Open danswick opened 2 weeks ago

danswick commented 2 weeks ago

What problems would we like to solve?

1) Some historical data is still missing from our public dissemination data.
2) All migration records (information about how we interpreted data while migrating) have yet to be loaded into a production database.
3) SF-SAC data cannot be loaded using the same techniques we used for loading dissemination data. It's not clear how we can do so while maintaining a clean foreign key relationship between the user table and the other SF-SAC tables while the database is live and submissions are being added.

How do we know we’re done?

  1. Data from each of the data categories described below has been loaded into production and can be verified using verification methods to be determined and documented.
  2. Scripts and other data loading processes are documented in a single place and can be replicated later if needed.

Who will work on this epic?

@gsa-suk @rocheller123 @sambodeme @jadudm

Where are we now?

This table describes the status of each category of data-that-needs-loading.

Field Count Load method Status Date completed
singleauditchecklists (and friends) \~3,000 Utility βœ… In prod Late June β€˜24
dissemination_ \~3,000 Shell script βœ… In prod Late June β€˜24
singleauditchecklists (and friends) \~300 Utility Backed up to Drive and need to be loaded. These are leftovers from the \~3,000 batch.
dissemination_ \~300 Shell script Backed up to Drive and need to be loaded. These are leftovers from the \~3,000 batch. βœ… In Prod 09/09/24
dissemination_ \~277,000 βœ… In prod Late Jan β€˜24
singleauditchecklists (and friends) \~277,000 Shell script Backed up to S3 and need to be loaded.
migrationstatus \~280,000 Shell script Backed up to drive and need to be loaded. βœ… In Prod 09/09/24
Historic_ tables ? ? Backed up to S3 and need to be loaded. These are the Census tables. βœ… In prod 09/12/24
PDF-only 212 ? Needs decision on how to handle. These are leftover reports that are just PDFs with no SF-SAC data.

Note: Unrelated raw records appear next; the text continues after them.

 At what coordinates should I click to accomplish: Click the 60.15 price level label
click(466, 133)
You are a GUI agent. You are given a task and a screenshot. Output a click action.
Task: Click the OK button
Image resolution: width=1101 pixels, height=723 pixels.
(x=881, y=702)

Links! Tickets, documents, repos, etc. Things we’ve used to track work in recent months:

What needs to happen next

This list divides the work up into three categories: housekeeping, SF-SAC strategy and loading, and loading everything else. The project team should break the work up into more specific/detailed tickets if needed.

### Next steps
- [ ] **Housekeeping**: determine a "source of truth" for the data in each of the above categories and document them.
- [ ] **Housekeeping**: review the linked :memo: documents above and either commit the code snippets to a codebase or mark them as deprecated.
- [ ] https://github.com/GSA-TTS/FAC/issues/4281
- [ ] **SF-SAC loading**:  depending on which approach is decided, capture the steps here. For example, if we need to take intake offline, we need to draft/review/deploy communications ahead of time.
- [x] Load `migrationstatus` data using the methods previously used to load the `3000` records. https://github.com/GSA-TTS/FAC/issues/4266
- [x] https://github.com/GSA-TTS/FAC/issues/4277 https://github.com/GSA-TTS/FAC/issues/4279
- [x] Load the `300` remaining dissemination records using the methods previously used to load the `3000` records. https://github.com/GSA-TTS/FAC/issues/4266

Notes previously: https://docs.google.com/document/d/1wC8PC3_VeAz09-msIL_uIRO9a3tzz1nOgqnbMdWoczE/edit

gsa-suk commented 1 week ago

09/09/24 - Load 318 dissemination data and migration status to Prod (Sudha, Hassan, Rochelle, Matt) https://github.com/GSA-TTS/FAC/issues/4266

gsa-suk commented 5 days ago

09/12/24 - Load census historical tables to Prod - (Sudha, Matt, Rochelle)

https://github.com/GSA-TTS/FAC/issues/4279